By Dees Stribling, Contributing Editor
CRE’s having a pretty good run now—certainly compared to the years after 2008—but commercial real estate executives are still a little edgy, according to the latest Real Estate Roundtable quarterly Sentiment Index, which was released recently. The organizations “current” index for the first quarter of 2015—which gauges how respondents feel about current conditions—was down a bit compared with the last quarter of 2014.
Participants cited a number of things that make them fret, some of which aren’t directly related to the economy (such as terrorism) and some of which are (such as interest rate risk).
The Real Estate Roundtable Sentiment Survey is conducted by FPL Advisory Group, with the goal of gauging the sentiment of senior real estate executives, including CEOs, presidents, board members and other executives. The industry sectors surveyed include owners and asset managers, financial services firms and operators.
“On the one hand, conditions for commercial real estate are quite good—and getting better—driven by improved job growth across the economy, improved business demand, and strong capital flows, as well as appropriate levels of construction and lending in key sectors,” Roundtable CEO Jeffrey D. DeBoer noted in a statement released with the report. He also cited the re-aurthorization of the Terrorism Risk Insurance Act legislation as a “huge relief, averting the threat of a real estate credit crunch and resulting downstream impacts on the economy.”

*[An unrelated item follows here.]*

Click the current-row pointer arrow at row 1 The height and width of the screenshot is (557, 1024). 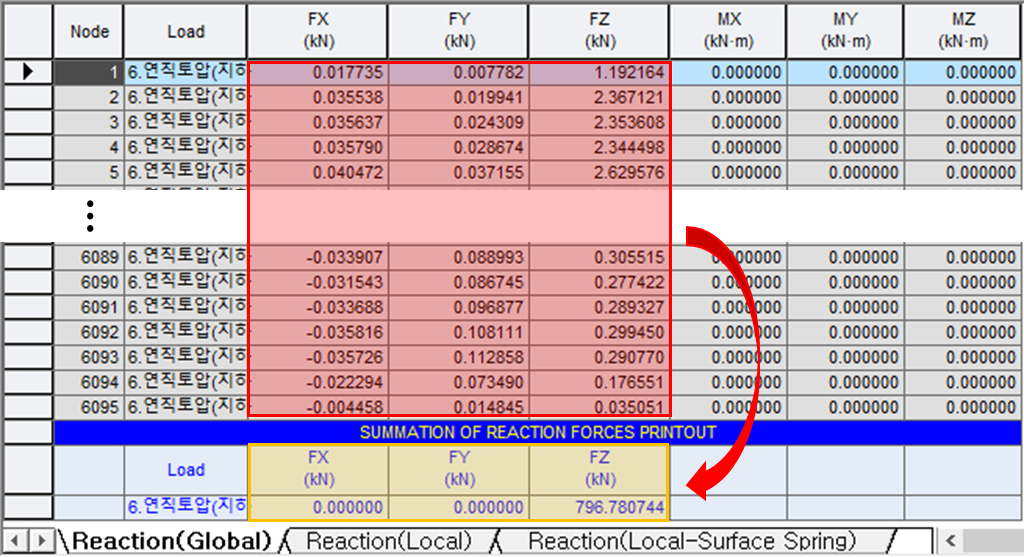point(28,72)
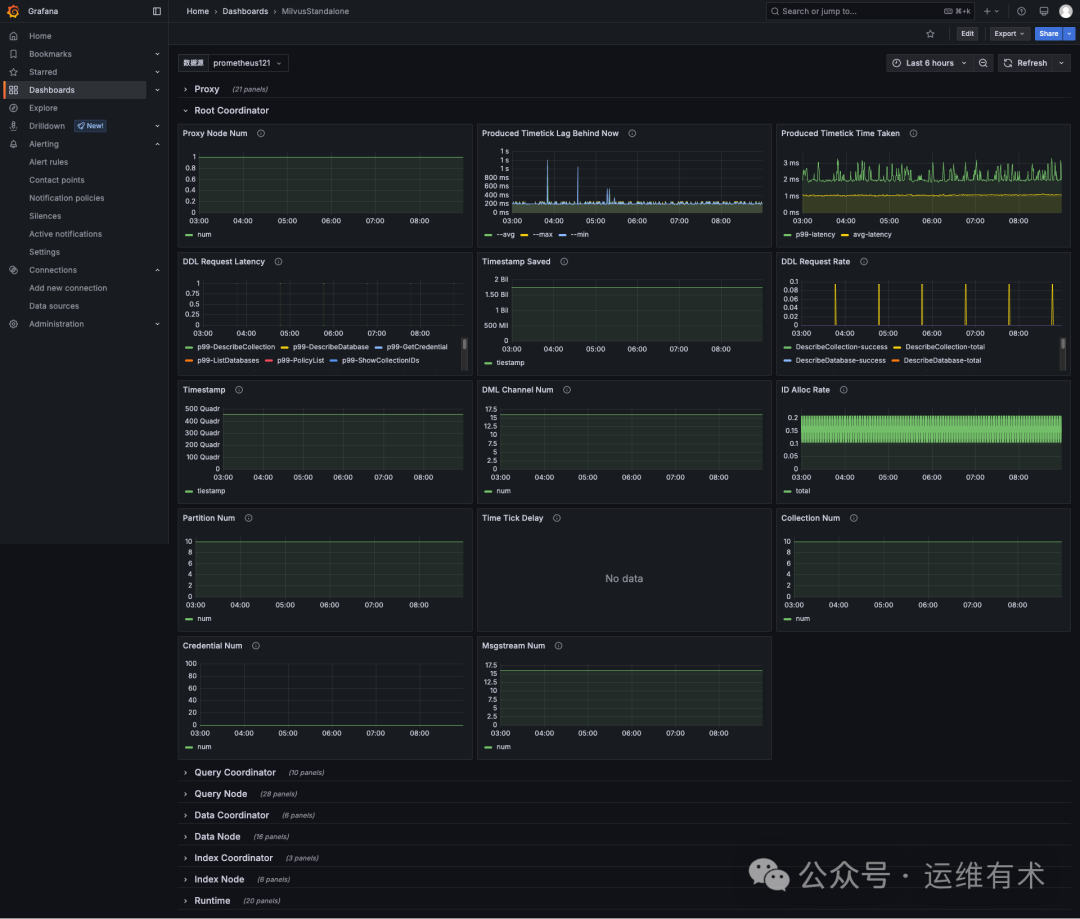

At the same time, survey participants expressed concern about global instability, rising terrorist and cyber threats, falling oil prices and potential future erosion of underwriting standards. Possibly higher interest rates are also of concern, particularly if they rise without sufficient job growth or demand, which would impact net operating income, property values, and owners’ ability to service existing debt.

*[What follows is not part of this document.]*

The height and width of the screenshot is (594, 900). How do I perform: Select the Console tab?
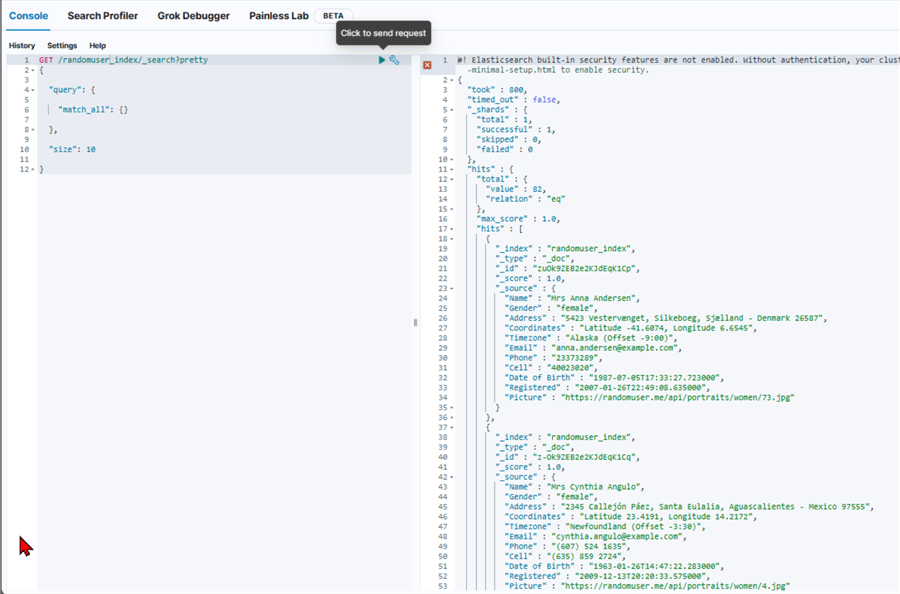point(29,16)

At 72 points, the organization’s “current” index is up from its historical lows of 58 points in 2011 and 63 points in 2012. Still, the latest score is down two points from the 4Q 2014, and is accompanied by softening in the “future” index (how the respondents feel about future conditions, as opposed to current ones). The future index, now at 64, continued its recent slide, so that there’s an eight-point spread between the current and future indices, nearly the widest since the survey was launched in 2009.